There's lots of talk now around scaled Agile frameworks such as SAFe, Nexus, LESS, etc. with mixed results. How do you approach the challenge of scaling this way of working?

Every large agile framework that I know of is an excuse to avoid the difficult and challenging work of sorting out the organization’s system architecture so that small agile teams can work independently. You do not create smart, innovative teams by adding more process, you create them by breaking dependencies.

What we have learned from the Internet and from the Cloud is very simple – really serious scale can only happen when small teams independently leverage local intelligence and creativity. Companies that think scaled agile processes will help them scale will discover that these processes are not the right path to truly serious scale.

One of the common complaints from developers on Agile teams have is they don't feel connected to customers, and there is sometimes a feeling of working on outputs, rather than customer outcomes. How might this be changed? 

This is the essential problem of organizations that consider agile a process rather than a way to empower teams to do their best work. The best way to fix the problem is to create a direct line of sight from each team to its consumers.

When the Apple iPhone was being developed, small engineering teams worked in short cycles that were aimed at a demo of a new feature. Even though the demo group was limited due to security, it was representative of future consumers. Each team was completely focused on making the next demo more pleasing and comfortable for their audience than the last one. These quick feedback loops over two and a half years led directly to a device that pretty much everyone loved. [1]

At our meetup last year, you spoke about resisting proxies, and one of those proxies is the Product Owner. What alternative approaches have you seen work for Lean or Agile teams, as opposed to having a Product Owner?

Why do software engineers need someone to come up with ideas for them? Ken Kocienda was a software engineer who ‘signed up’ to be responsible for developing the iPhone’s keypad. In the book Creative Selection [1], he describes how he developed the design, algorithms, and heuristics that created a seamless experience when typing on the iPhone keyboard, even though it was too small for most people’s fingers.

Similarly, at SpaceX, every component has a ‘responsible engineer’ who figures out how to make that component do its proper job as part of the launch system. John Muratore, SpaceX Launch Director, says “SpaceX operates on a philosophy of Responsibility – no engineering process in existence can replace this for getting things done right, efficiently.” [2]

The Chief Engineer approach is common in engineering departments from Toyota to GE Healthcare. It works very well. There is nothing about software that would exempt it from the excellent results you get when you give engineers the responsibility of understanding and solving challenging problems.

What is the most common thing you've seen recently which is slowing down organizations' concept-to-cash loop?

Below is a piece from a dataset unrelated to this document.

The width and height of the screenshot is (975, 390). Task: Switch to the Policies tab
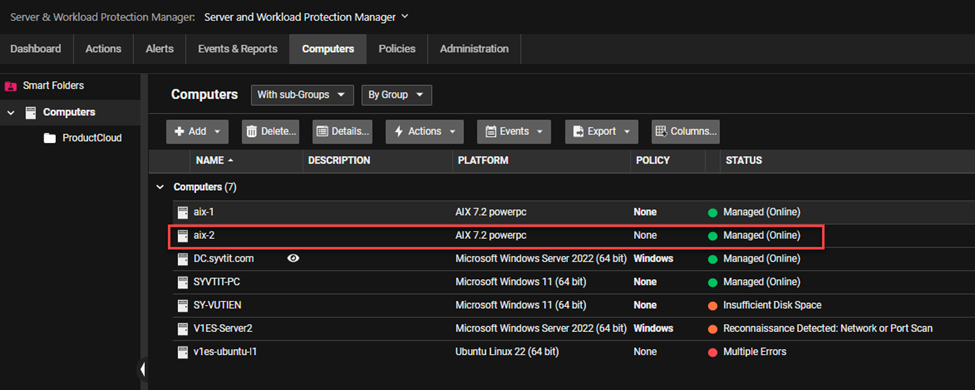(x=397, y=49)
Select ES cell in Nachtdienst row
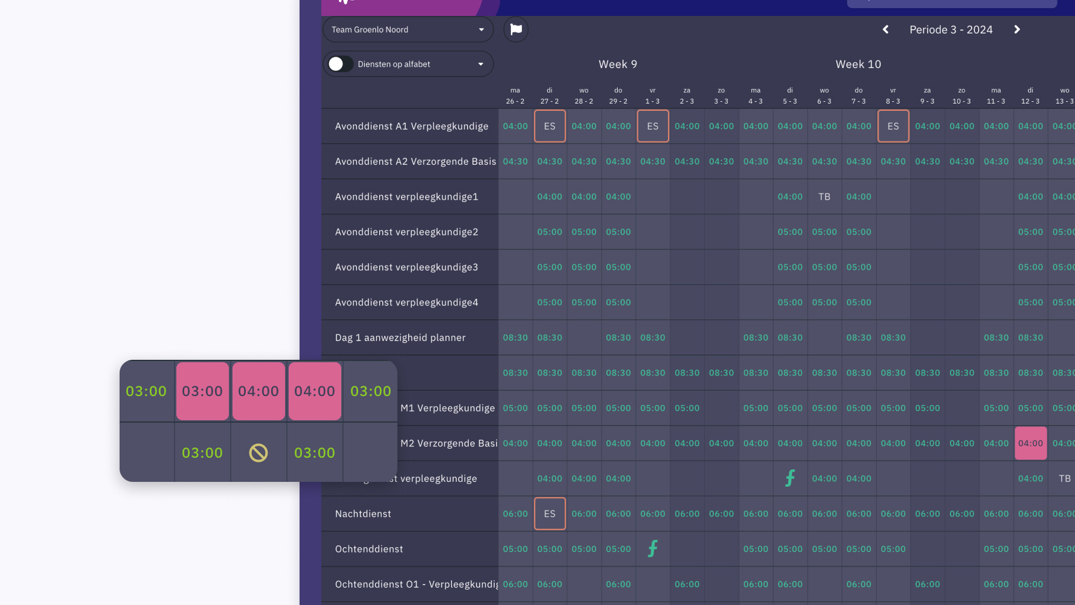1075x605 pixels. coord(550,514)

Friction. For example, the dependencies generated by the big back end of a banking system are a huge source of friction for product teams. The first thing organizations need to do is to learn how to recognize friction and stop thinking of it as necessary. When Amazon moved to microservices (from 2001 to 2006) the company had to abandon the idea that transactions are managed by a central database – which was an extremely novel idea at the time.

Over time, Amazon learned how to recognize friction and reduce it.  Today, Amazon Web Services (AWS) launches a new enterprise-level service perhaps once a month and about two new features per day. Even more remarkable, AWS has worked at a similar pace for over a decade. If you look closely, an Amazon service is owned by a small team led by someone who has 'signed up' to be responsible for delivering and supporting a service that addresses a distinct customer need at a cost that is both extremely attractive and provides enough revenue to sustain the service over time.

1. See Creative Selection by Ken Kocienda.

2. John Muratore, System Engineering: A Traditional Discipline in a Non-traditional Organization, Talk at 2012 Complex Aerospace Systems Exchange Event.